Regex 1
Getting Started
-
Resources
Regex How To Regular Expression Syntax
-
What Is It?
Regular expressions (called REs, or regexes, or regex patterns) are essentially a tiny, highly specialized programming language embedded inside Python and made available through the re module.
-
How Does It Work?
Suppose you wanted to know if an email address matched a particular pattern.
We first compile a regular expression. # 1
We can then inoke various methods and attributes against a compiled regular expression object. # 2
- The pattern is simply a string. The ‘r’ before teh quotation tells Python that it’s a “raw” string and shouldn’t attempt to interpret escaped text.
import re
p = re.compile(r"[a-zA-z0-9]*@zipcodewilmington.com") # 1
m1 = p.findall("roberto@zipcodewilmington.com") # 2
m1
# ['roberto@zipcodewilmington.com']
m2 = p.findall("billgates@microsoft.com")
m2
# []
-
Special Sequences
Sequence | Description | Equivalent class |
---|---|---|
\d | Any decimal digit | [0-9] |
\D | Any non-digit character | [^0-9] |
\s | Any whitespace character | [\t\n\r\f\v] |
\S | Any non-whitespace character | [^\t\n\r\f\v] |
\w | Matches any alphanumeric character | [a-zA-z0-9_] |
\W | Matches any non-alphameric character | [^a-zA-Z0-9_] |
-
\d
Matches any decimal digit
p = re.compile(r"\d")
m = p.findall("1 over the 8.")
m
# ['1', '8']
-
\D
Any non-digit character
p = re.compile(r"\D")
m = p.findall("catch 22")
m
# ['c', 'a', 't', 'c', 'h', ' ']
-
\w
Matches any alphanumeric character
p = re.compile(r"\w")
m = p.findall("1a!2b@3c#4d$5e%6f^7g&8h*9i(0j)")
m
# ['1', 'a', '2', 'b', '3', 'c', '4', 'd', '5', 'e', '6', 'f', '7', 'g', '8', 'h', '9', 'i', '0', 'j']
-
\W
Matches any non-alphameric character.
p = re.compile(r"\W")
m = p.findall("1a!2b@3c#4d$5e%6f^7g&8h*9i(0j)")
m
# ['!', '@', '#', '$', '%', '^', '&', '*', '(', ')']
-
Metacharacters
Part 1
- .
- []
- \
-
. - Dot
Matches any character except a newline.
p = re.compile(r".uck")
m1 = p.match("duck")
m1
# <re.Match object; span=(0, 4), match='duck'>
m2 = p.match("muck")
m2
# <re.Match object; span=(0, 4), match='muck'>
m3 = p.match("buck")
m3
# <re.Match object; span=(0, 4), match=buck'>
-
[] - Character Class
A character class is a set of characters that you wish to match.

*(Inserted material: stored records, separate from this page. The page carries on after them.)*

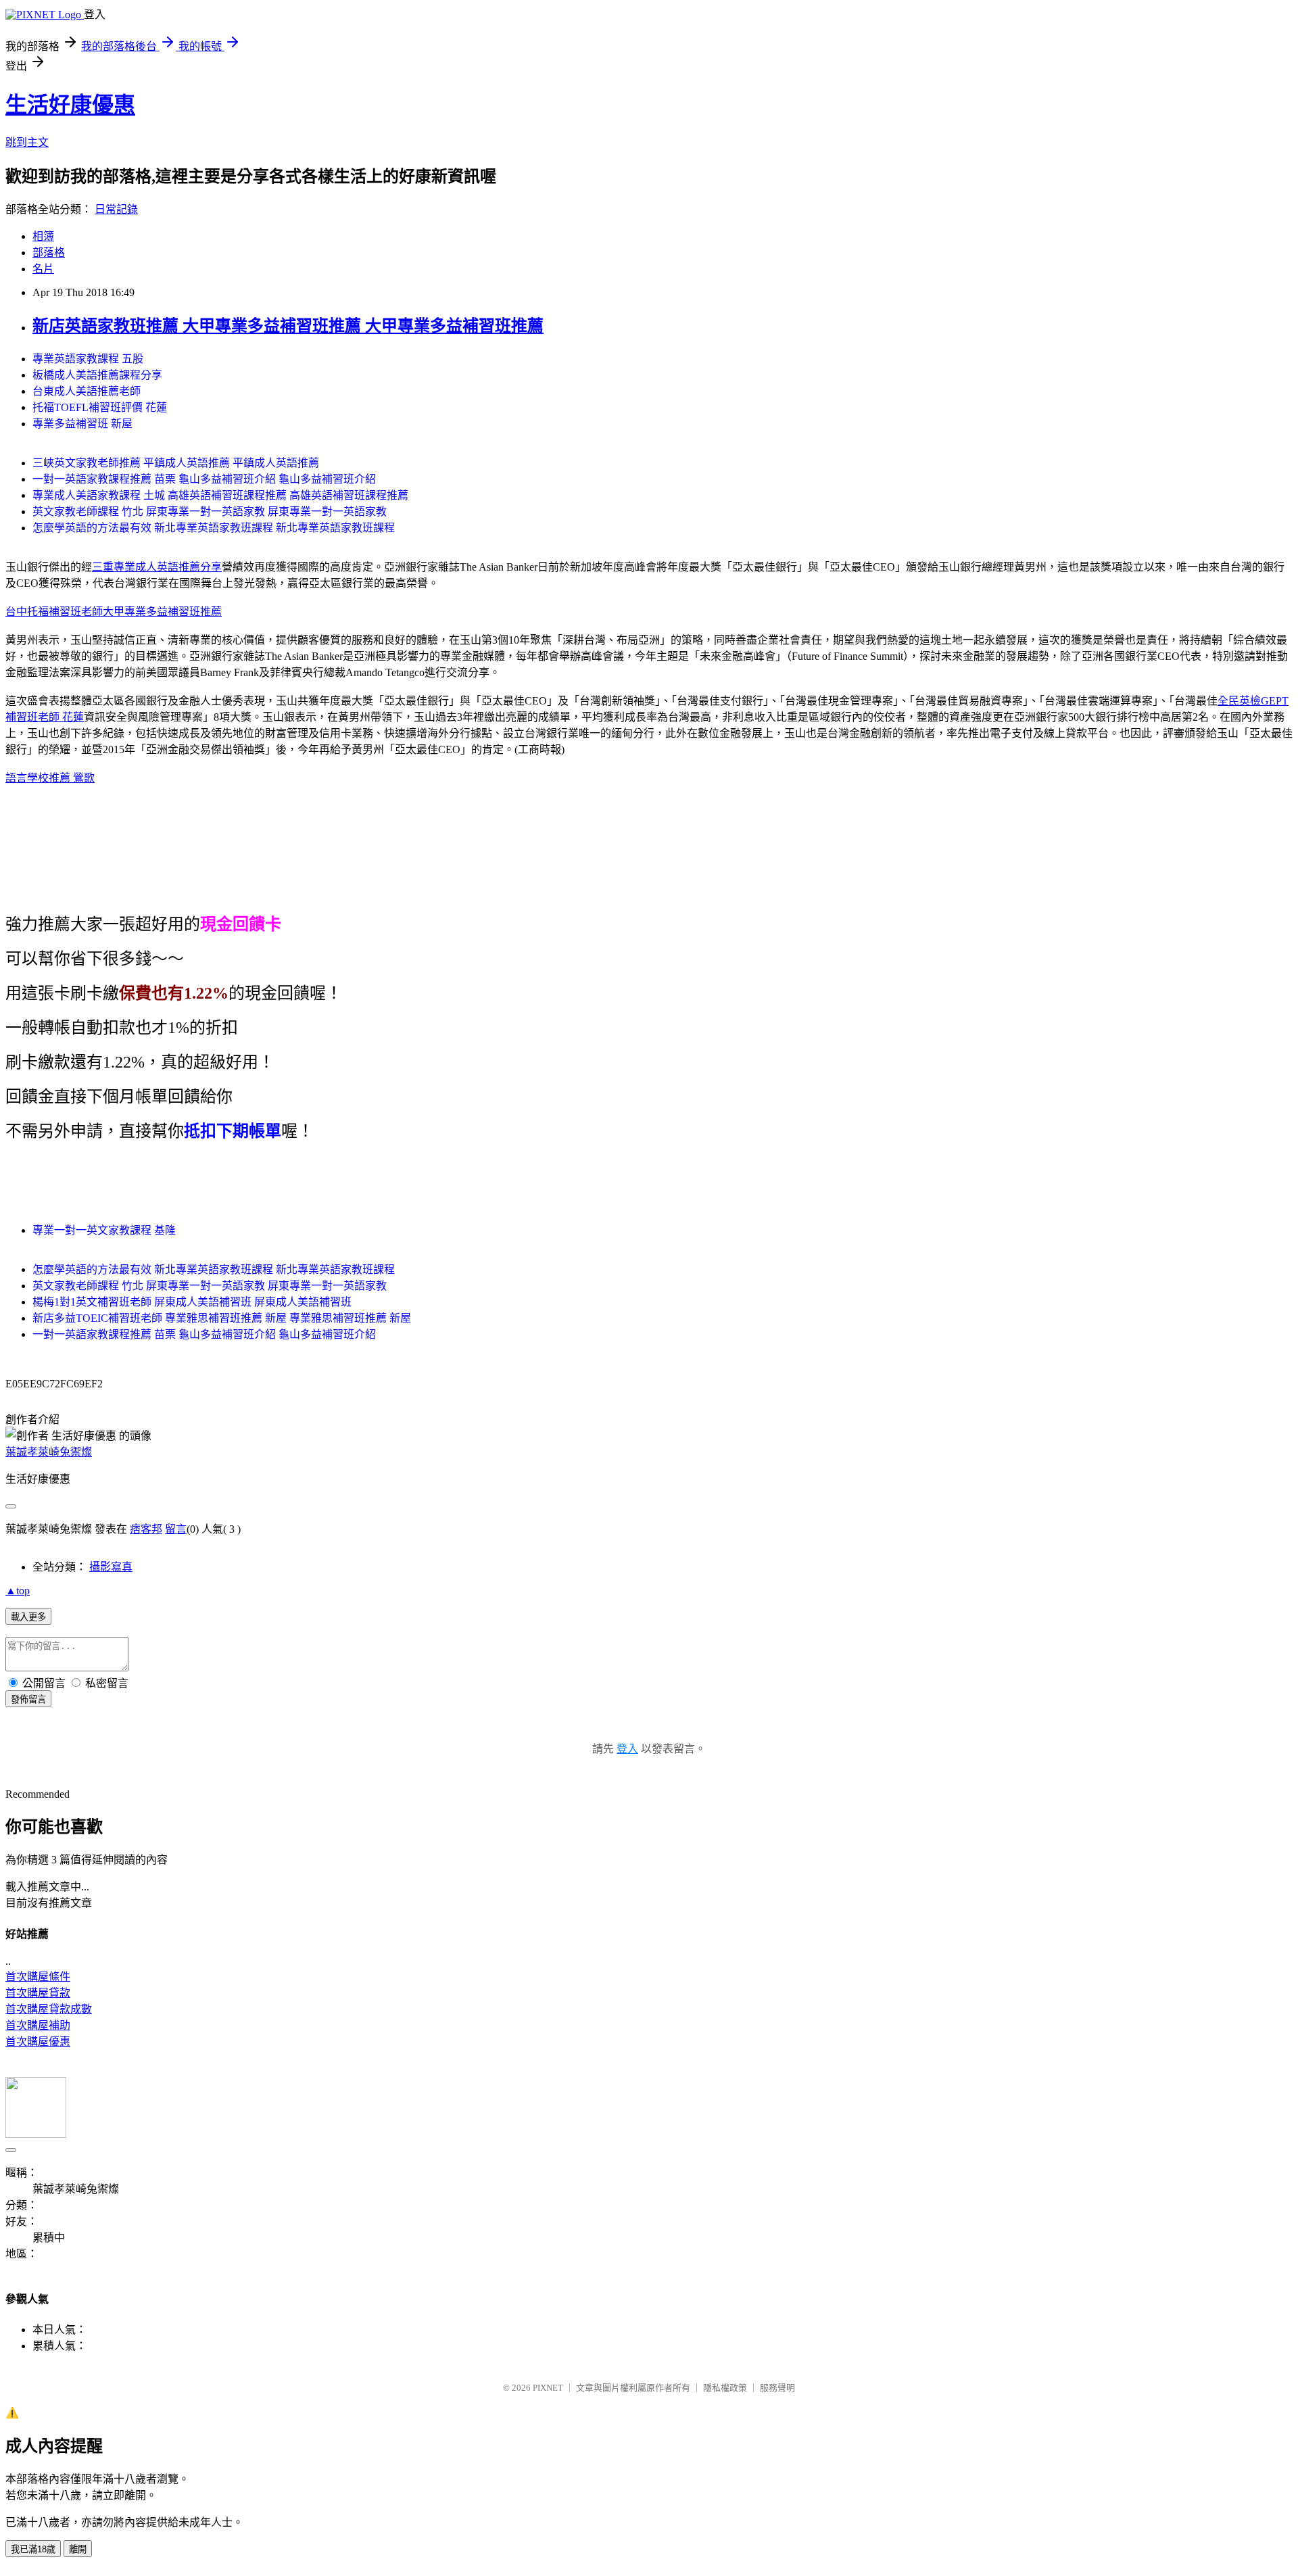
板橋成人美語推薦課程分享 (97, 375)
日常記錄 (116, 209)
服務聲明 (777, 2388)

Characters can be listed individually
[abcdefghijklmnopqrstuvwxyz]
Characters can be listed as a range of characters
[a-z] # a range is indicated by using a dash between two characters
-
[] - Character Class
p = re.compile(r"[cd][ao][gt]")
m1 = p.findall("dog")
m1
# ['dog']
m2 = p.findall("cat")
m2
# ['cat']
m3 = p.findall("bat")
m3
# []
-
[] - Character Class
Metacharacters are not active inside character classes.
’.’ (dot) is usually a metacharacter, but inside of a character class it is stripped of its special nature.
p = re.compile(r"[zc.]") # will match any of the characters 'z', 'c', '.'
m1 = p.findall(".")
m1
# ['.']
m2 = p.findall("2")
m2
# []
-
\ - Backslash
Signal various special sequences.
Can be followed by various characters to signal various special sequences.
p1 = re.compile(r"\d\d\d-\d\d\d-\d\d\d\d")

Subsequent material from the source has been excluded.